Your output should be exactly the lines from the one containing "This screenshot has width=943, height=559." through the final line of the following data, please, with no pictures.
#####
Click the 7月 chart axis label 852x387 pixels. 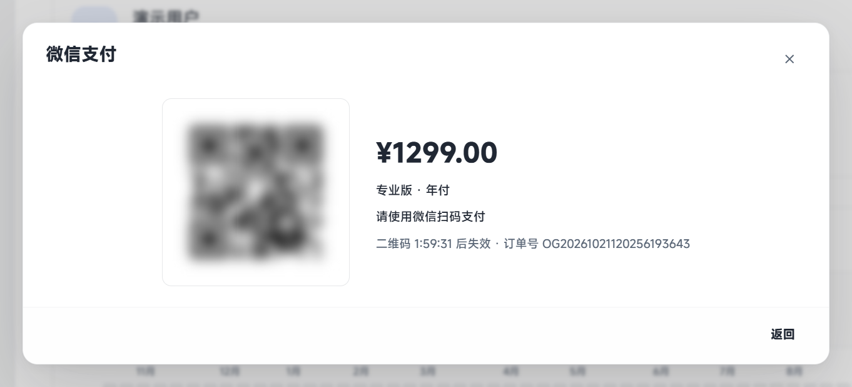[728, 371]
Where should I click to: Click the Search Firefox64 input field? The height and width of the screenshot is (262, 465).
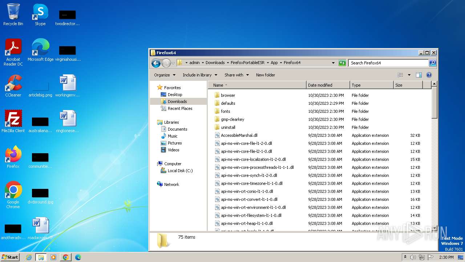(x=388, y=63)
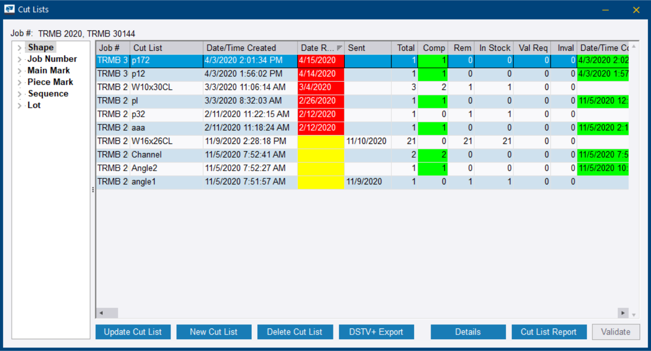Generate a Cut List Report
The height and width of the screenshot is (351, 651).
(x=549, y=331)
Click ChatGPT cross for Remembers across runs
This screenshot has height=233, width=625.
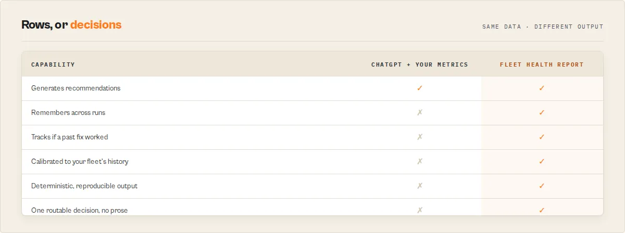point(419,112)
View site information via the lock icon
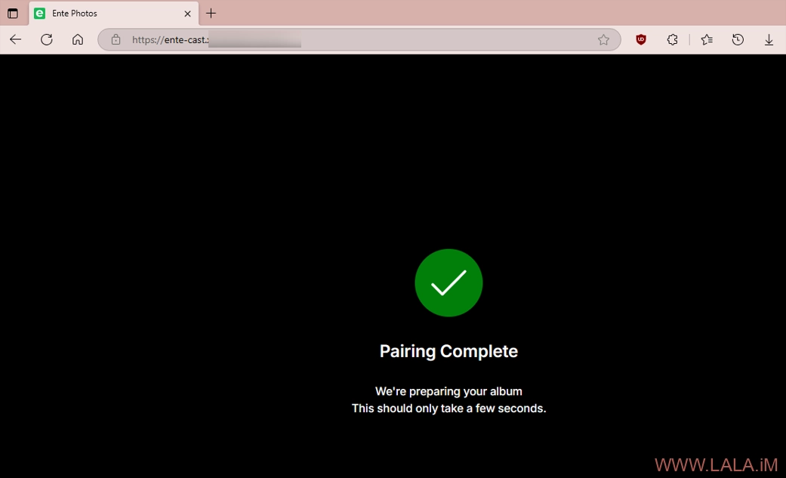The image size is (786, 478). point(116,40)
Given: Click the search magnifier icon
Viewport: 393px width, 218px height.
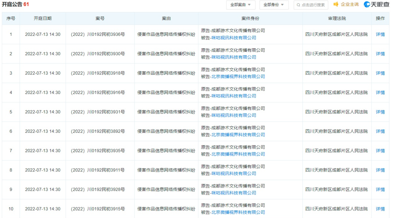Looking at the screenshot, I should pos(298,5).
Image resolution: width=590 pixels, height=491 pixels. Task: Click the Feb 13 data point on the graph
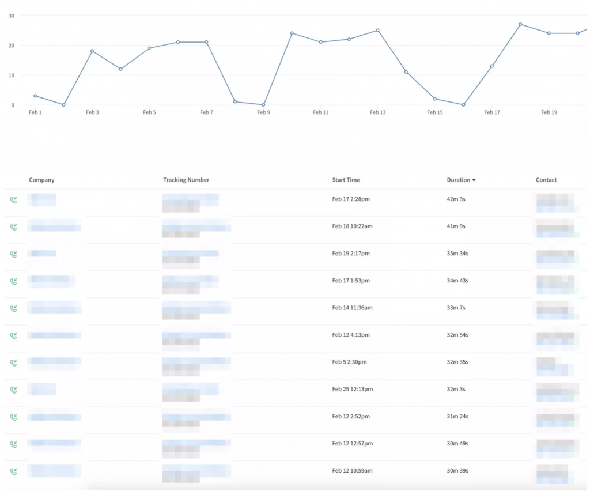(x=377, y=30)
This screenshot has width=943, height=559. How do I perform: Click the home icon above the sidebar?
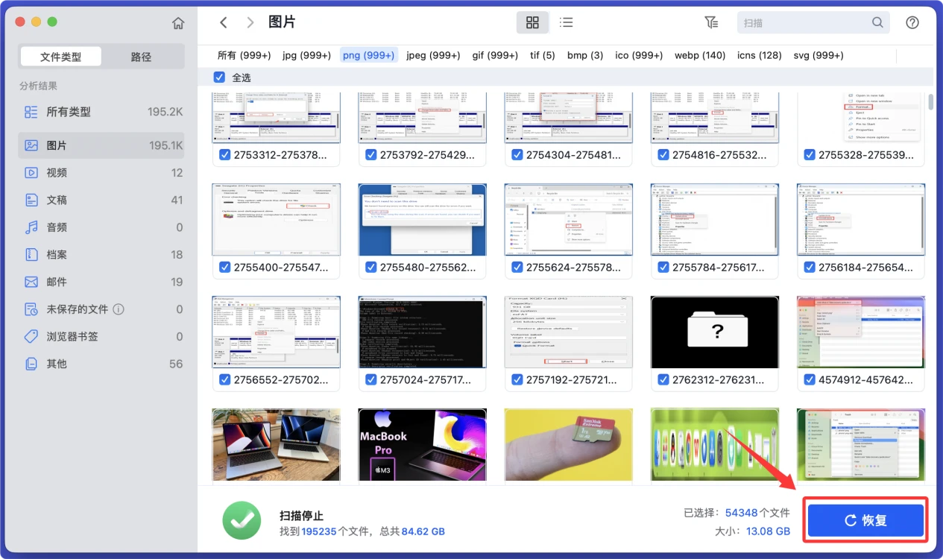coord(178,22)
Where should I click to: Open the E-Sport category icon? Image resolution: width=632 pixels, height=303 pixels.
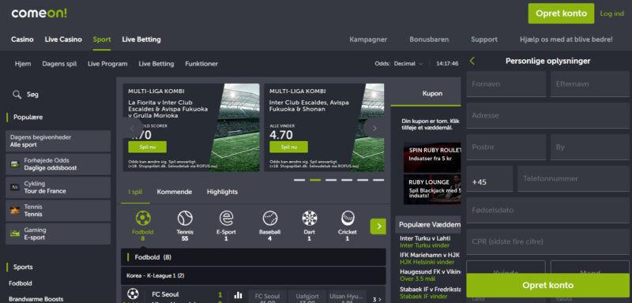[226, 219]
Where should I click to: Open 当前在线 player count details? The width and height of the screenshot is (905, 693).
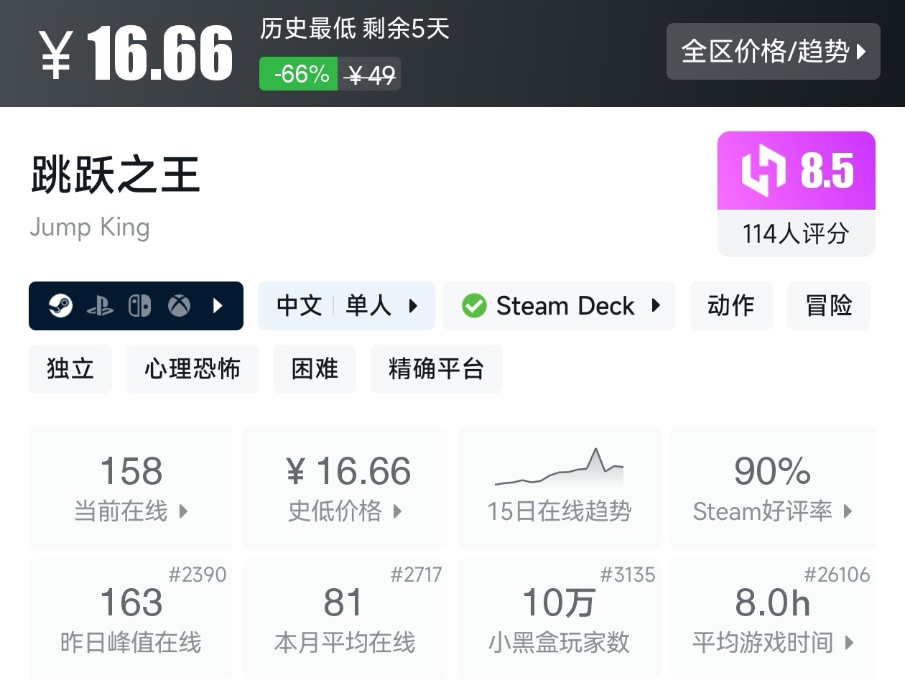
#####
**ANSWER FOR THE TASK:**
This screenshot has width=943, height=559. How do I perform: Click the home icon above the sidebar?
coord(178,22)
Where should I click to: Open the E-Sport category icon? Image resolution: width=632 pixels, height=303 pixels.
[226, 219]
Where should I click to: Open 当前在线 player count details? The width and height of the screenshot is (905, 693).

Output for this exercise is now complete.